#### DATA

::::

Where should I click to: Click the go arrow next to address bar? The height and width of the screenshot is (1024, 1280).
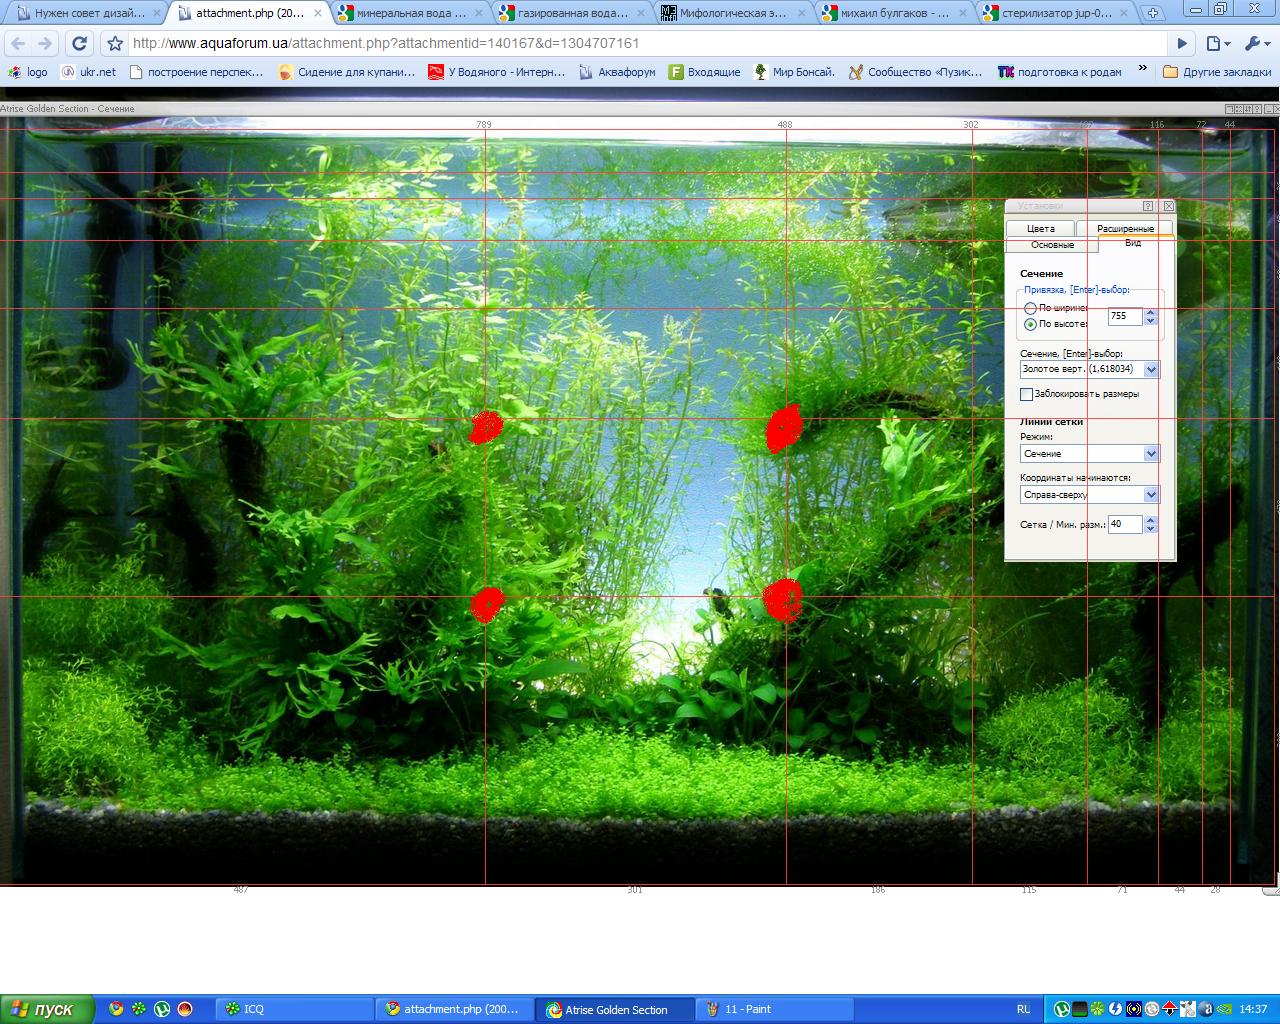point(1182,44)
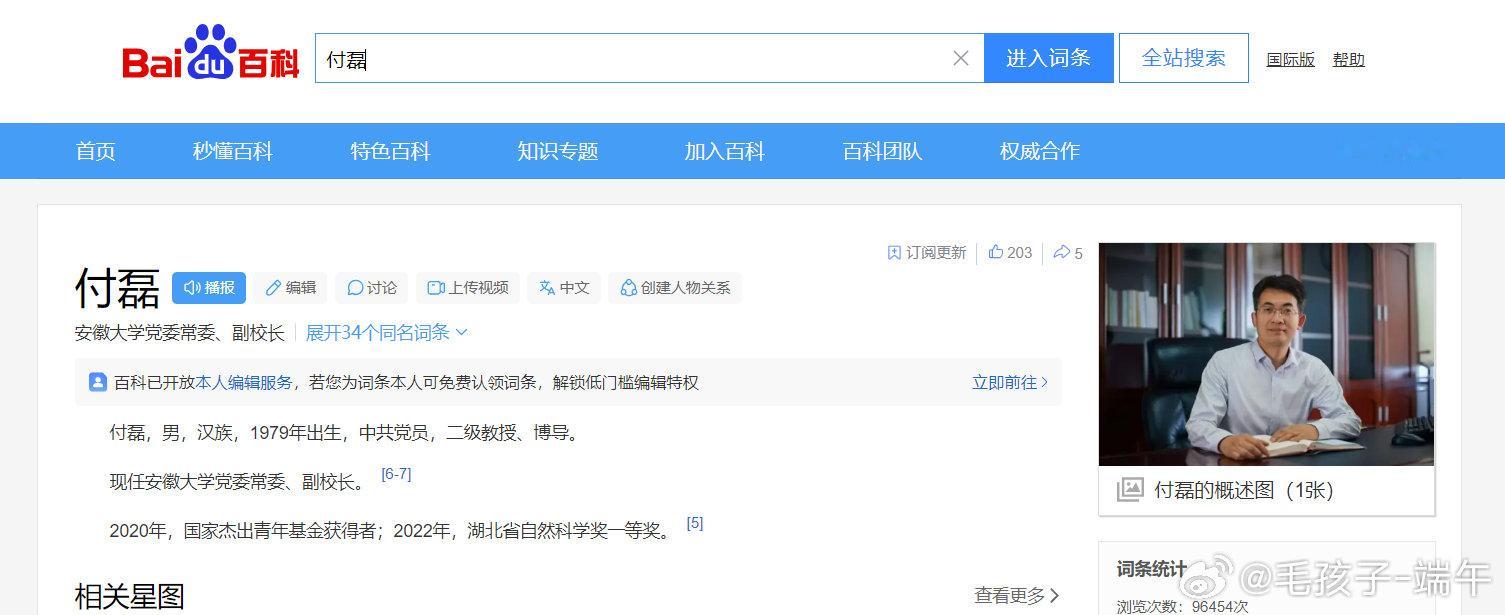
Task: Expand 展开34个同名词条 list
Action: coord(387,332)
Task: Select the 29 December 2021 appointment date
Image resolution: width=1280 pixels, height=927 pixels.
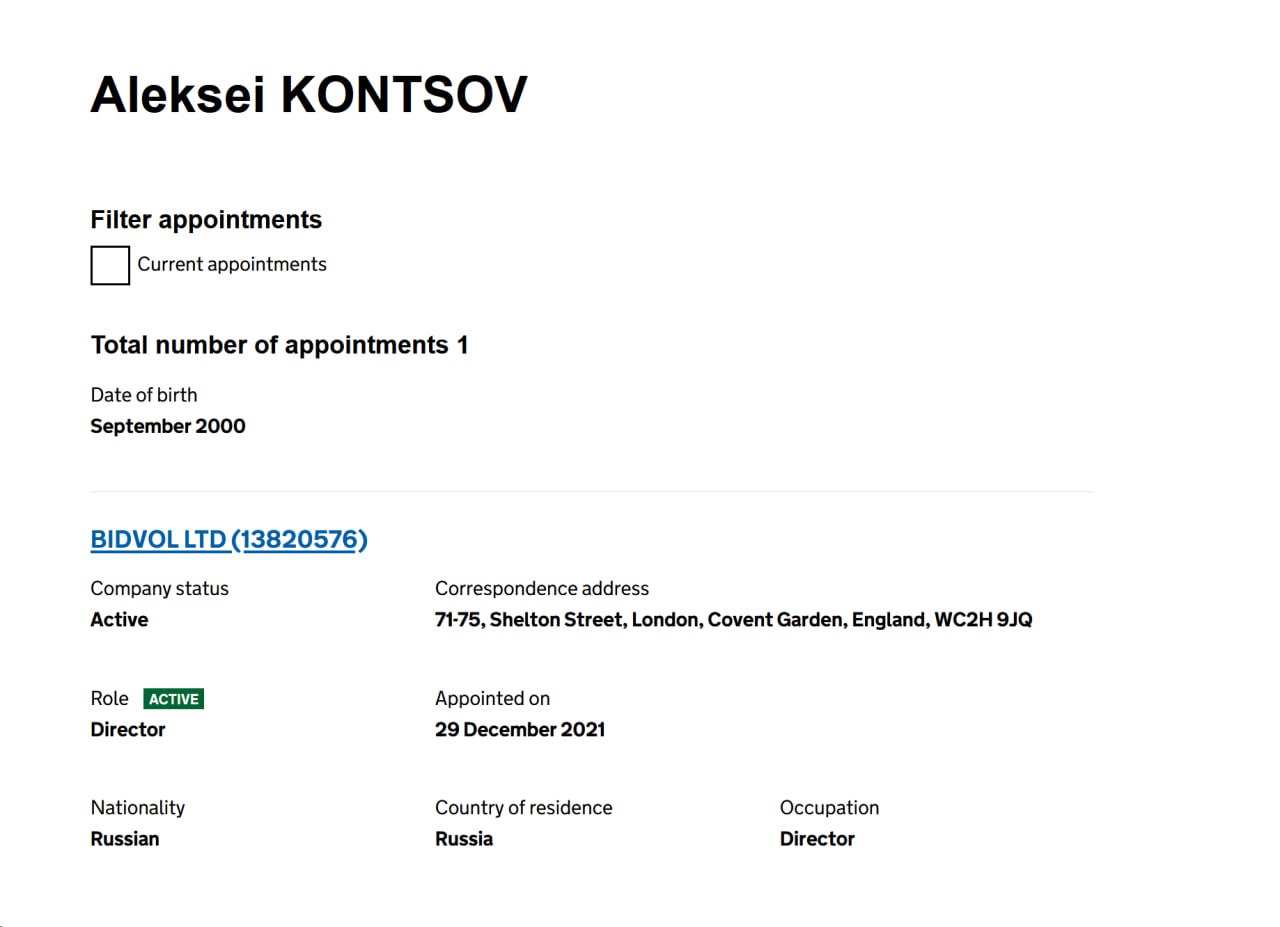Action: [520, 729]
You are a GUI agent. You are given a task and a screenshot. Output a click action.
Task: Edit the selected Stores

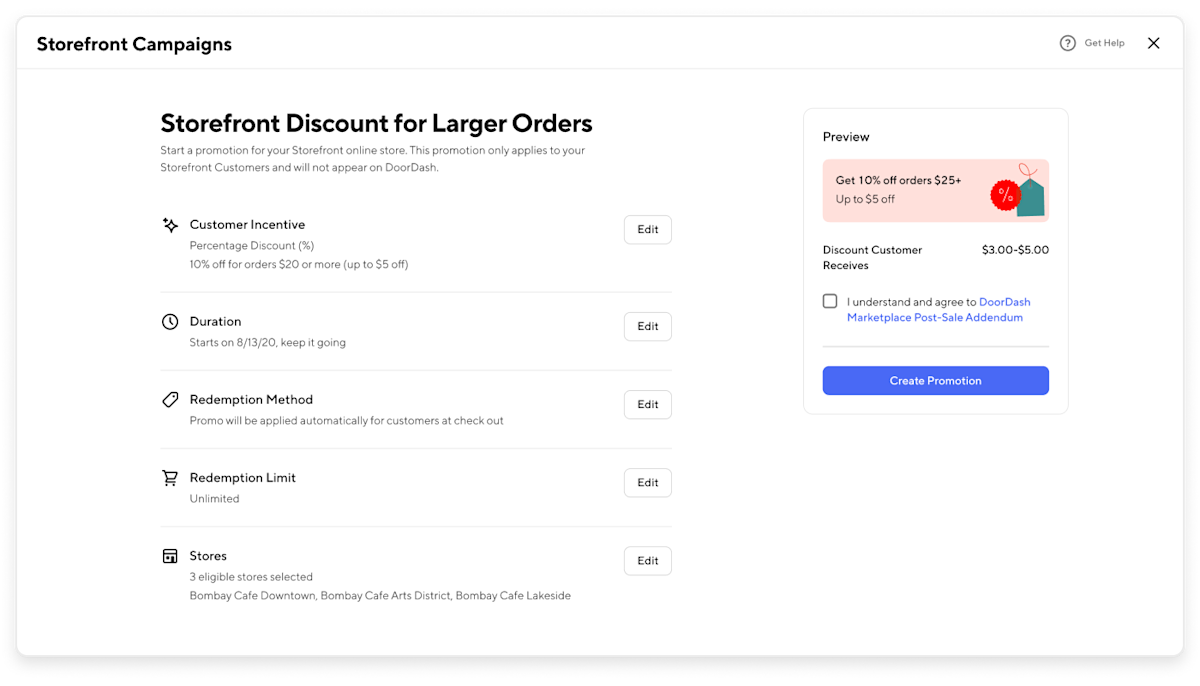(x=647, y=560)
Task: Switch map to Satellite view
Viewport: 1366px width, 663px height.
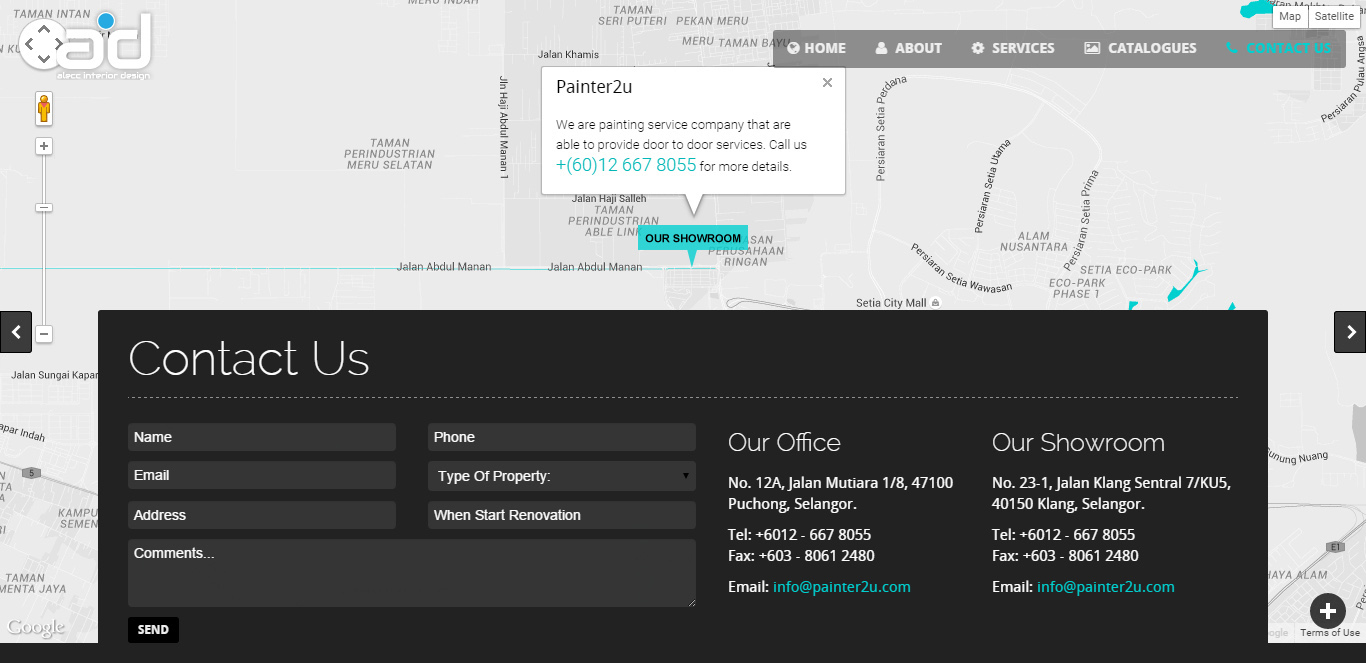Action: tap(1333, 16)
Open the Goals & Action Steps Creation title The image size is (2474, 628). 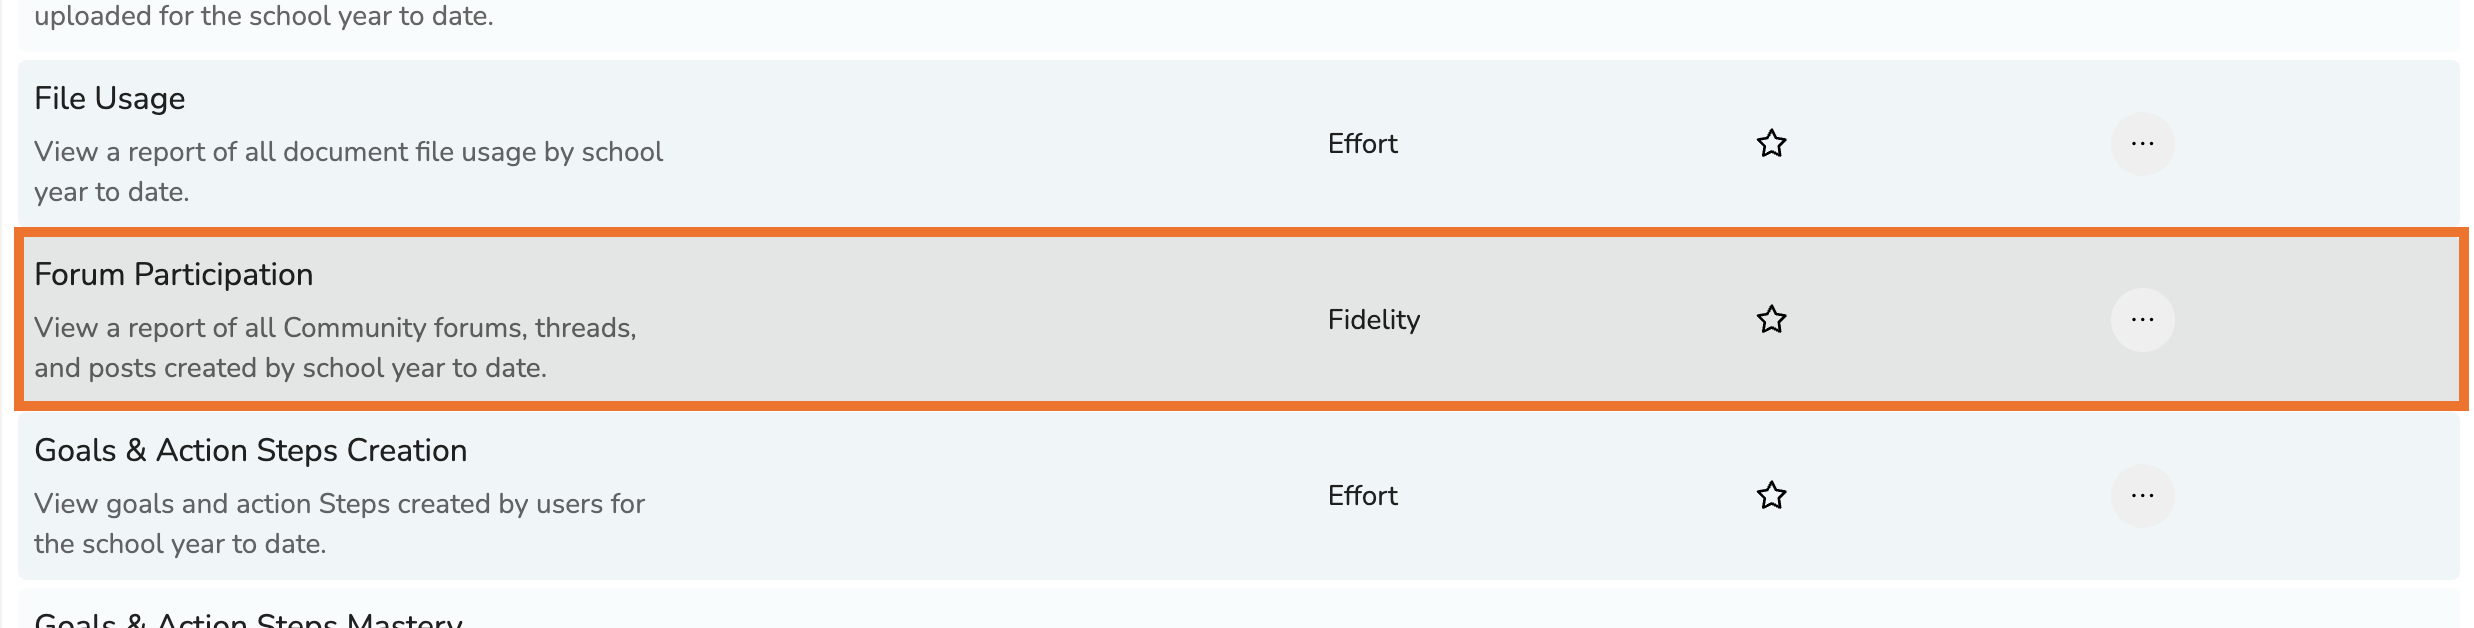251,450
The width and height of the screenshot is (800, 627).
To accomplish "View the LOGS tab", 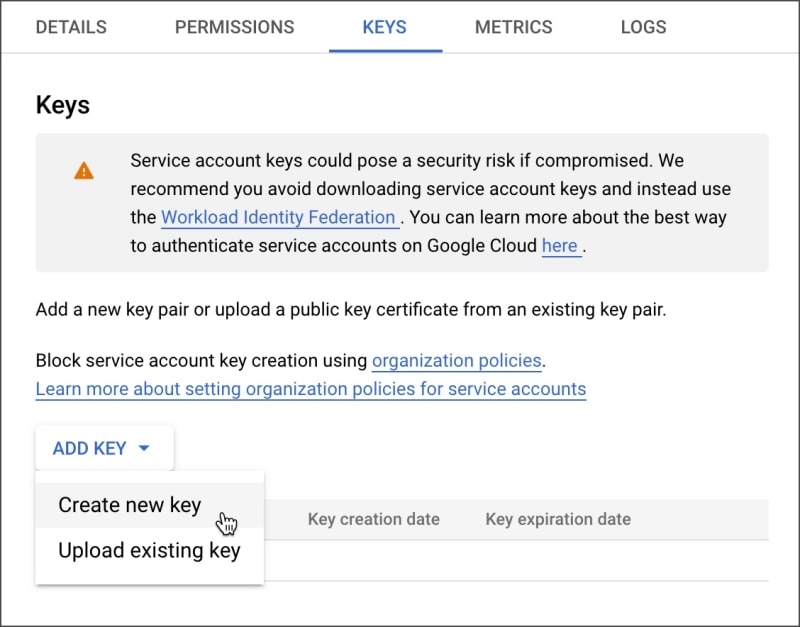I will [643, 27].
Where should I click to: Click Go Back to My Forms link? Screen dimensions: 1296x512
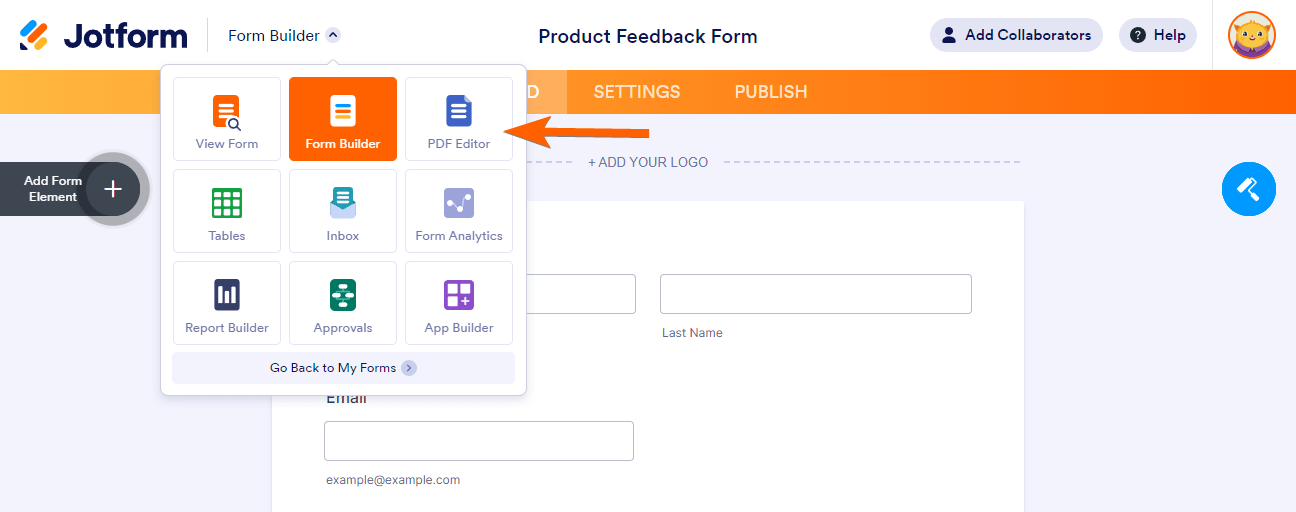pyautogui.click(x=343, y=368)
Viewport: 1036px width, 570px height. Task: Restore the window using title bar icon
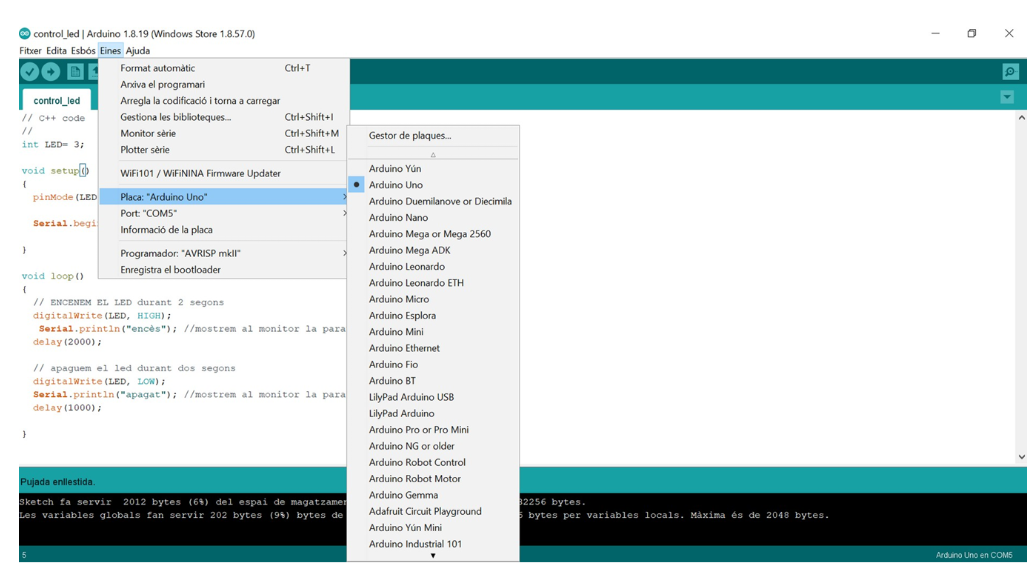(971, 33)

::::

#### PROBLEM STATEMENT
Change "window" to "dialog" in the lines from the line with "Viewport: 1036px width, 570px" through the end of the items, keeping everything else the same, and give those lines again without the pictures.

#### FINISHED EXERCISE
Viewport: 1036px width, 570px height. Task: Restore the dialog using title bar icon
(971, 33)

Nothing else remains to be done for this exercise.